I have lots of favorite birds, and it seems to change all the time. Last year I saw my first Wilson’s Warbler. I thought that little guy was pretty cool with his silly little toupee-looking patch on the top of head. Ultimately, however, I think that my favorite bird is the Black-capped Chickadee. It is an awesome bird: a year around resident, friendly to humans, with a great call and excellent plumage. Just an all-around great bird.
Have you had a recent memorable experience with birds or while birding?

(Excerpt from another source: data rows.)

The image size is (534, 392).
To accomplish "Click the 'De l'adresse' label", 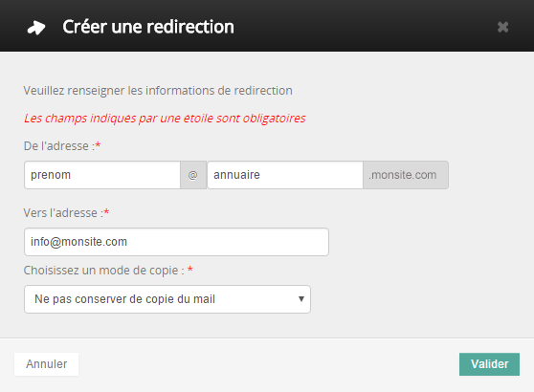I will coord(56,146).
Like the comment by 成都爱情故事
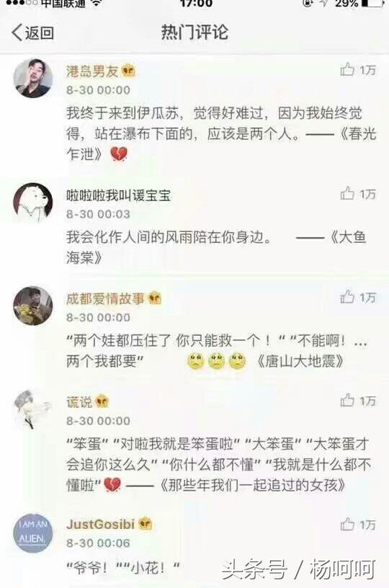Image resolution: width=389 pixels, height=588 pixels. tap(357, 298)
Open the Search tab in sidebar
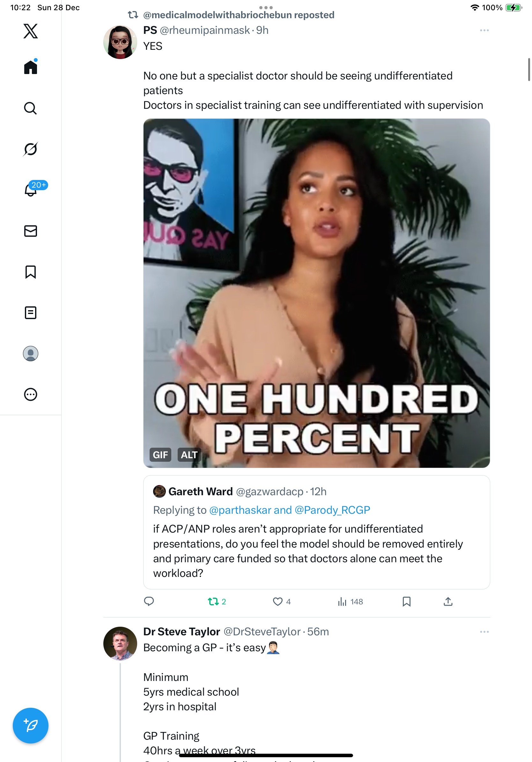 coord(31,108)
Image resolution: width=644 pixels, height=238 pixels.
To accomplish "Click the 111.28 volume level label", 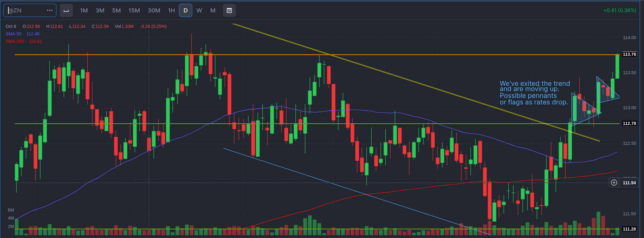I will (629, 229).
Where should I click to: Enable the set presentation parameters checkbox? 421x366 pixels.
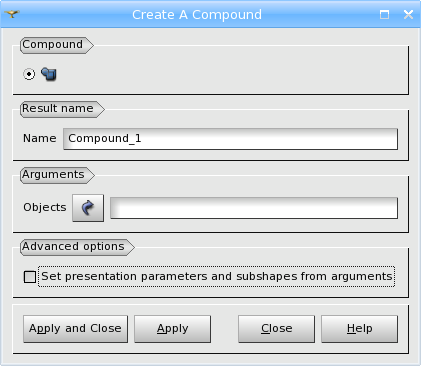pyautogui.click(x=30, y=277)
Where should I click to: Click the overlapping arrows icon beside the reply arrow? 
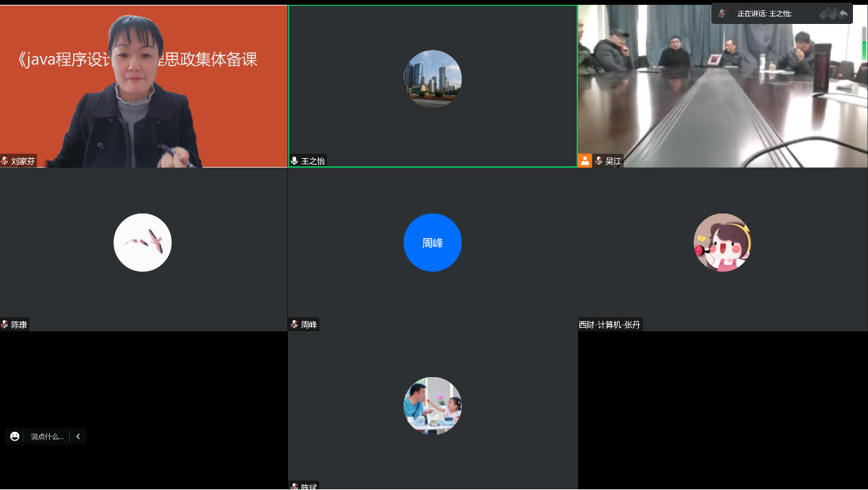tap(826, 12)
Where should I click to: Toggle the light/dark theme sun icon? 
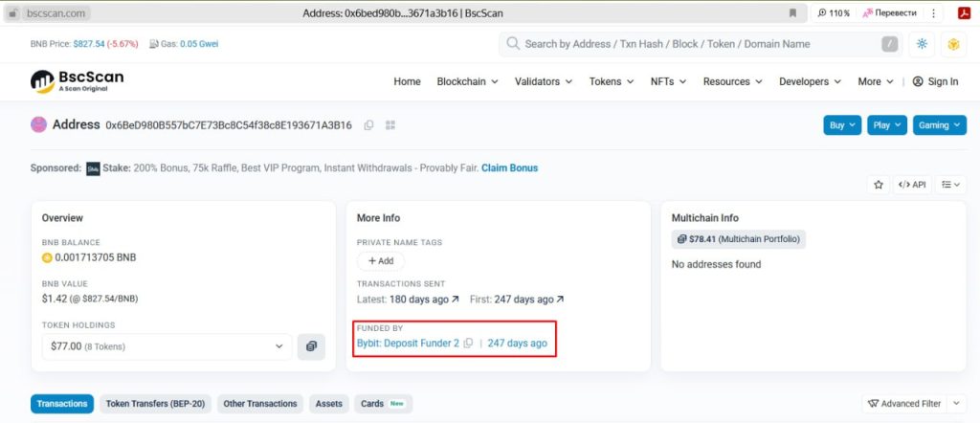[922, 44]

Funny enough, many of my great birding experiences have to do with other humans. One of the more memorable outings I had was last year at local hotspot, Lake Park, in Milwaukee. This is a great birding location because of a large bridge that spans a wooded ravine. In the spring, it is common for birders to gather on the bridge, because you get great views of birds from above. It attracts many people who are really knowledgeable about birds. While there, someone announced that a Black-billed Cuckoo had just flew in. Everyone excitedly moved to the edge of the bridge to get a glimpse. I’d never having seen a cuckoo outside of a field guide. I approached the crowd and asked where it had gone. A person in the group said, “Down there, by the forsythia!” I leaned over to look and obviously wasn’t looking in the right place, because another person repeated, “Over there, by the forsythia.” Still not having any clue where they were looking, I announced, “I have no clue what a forsythia is!” Very kindly, the group then took additional time to point out where they were looking, and I got to see my first Black-billed Cuckoo before it flew off. I still have no clue what a forsythia is, but I should probably figure it out. Apparently, it could be a vital plant to know while birding. Who would have guessed?